Les Big Five sont les différents effluents, les modes d’emprise mentale, d’un courant unique : le darwinisme social. Le penseur de cette idéologie est un Anglais du nom de Herbert Spencer (1820-1903). La thèse que Darwin, son contemporain, développait dans L’origine des espèces, nourrit son inspiration. En résumé, c’est par ses représentants les plus doués qu’une espèce survit et se développe. Ce sont eux qui lui permettent de ne pas disparaître et, au contraire, de conquérir l’espace et l’avenir. Spencer en tira la conclusion qu’aller au secours des plus faibles, en encombrer les forts, est contraire aux lois de la vie, y compris s’agissant des humains. Il alla jusqu’à dire qu'il ne faut pas empêcher les « forts » de s’enrichir, le feraient-ils de manière malhonnête: la vie est amorale ou plutôt, sa morale se limite à croître et se multiplier. Darwin entra dans une grande colère quand il apprit comment Spencer détournait sa théorie. Selon lui, avec l’être humain, on accédait à une autre dimension de la vie: la possibilité de la fraternité et de l’amour. Mais le récit du darwinisme social avait cet avantage qu’il donnait son absolution et même sa bénédiction pseudo-scientifique aux prédateurs de tout poil.

 

Ce récit eut la chance que de brillants théoriciens lui donnent une dimension plus large que celle - tout excitante qu’elle fût pour certains - d’une interminable bagarre de reptiles sur fond de loosers. Ils démontrèrent qu’elle était favorable au progrès et au bonheur de l’humanité. Les hymnes à la société de consommation servant d’excipient, le récit du darwinisme social s’est mué en un story telling pseudo-scientifique, capable de recruter les cerveaux: celui de l’idéologie néo-libérale. Mais, si on lui enlève son maquillage, qu’est-il de plus que la vieille loi du plus fort ?

(à suivre)

Illustration: premier portrait de Victor, l'enfant sauvage de l'Aveyron (1800).

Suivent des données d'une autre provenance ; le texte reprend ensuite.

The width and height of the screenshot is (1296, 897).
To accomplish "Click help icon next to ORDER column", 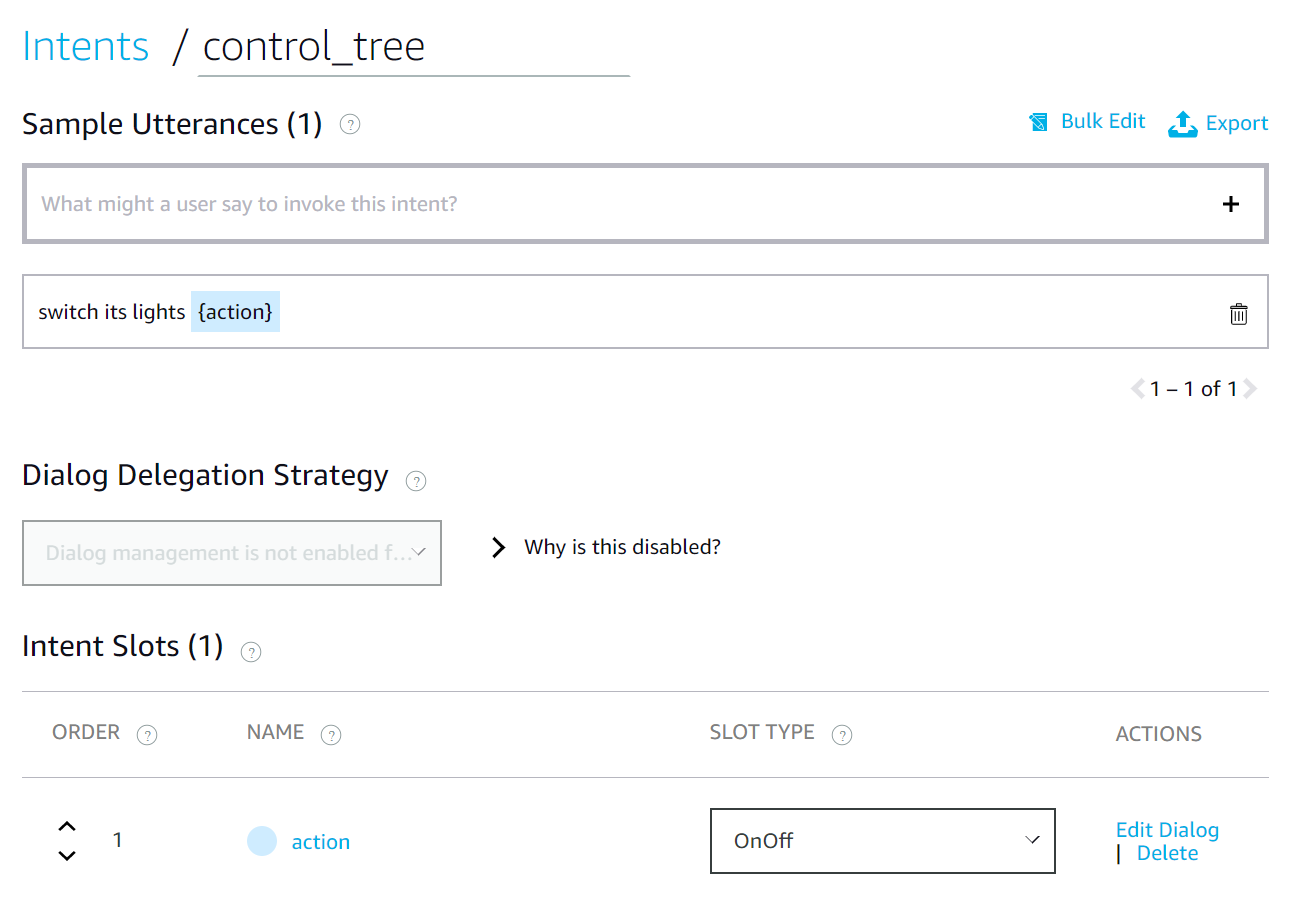I will pos(147,735).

(1) Cf. Jean Itard, Mémoires et rapport sur Victor de l’Aveyron, ainsi que le film L’enfant sauvage qu’en a tiré François Truffaut en 1970. 

(2) Psychiatre et psychanalyste américain (1887-1974). 

(3) Les Big Five sont: le profit pour l’actionnaire, la performance, l’obéissance ou la conformité, la compétition et la croissance, tous fonctionnant sur le mode « à l’infini ». Pierre Blanc-Sahnoun en a rajouté un sixième: le changement permanent.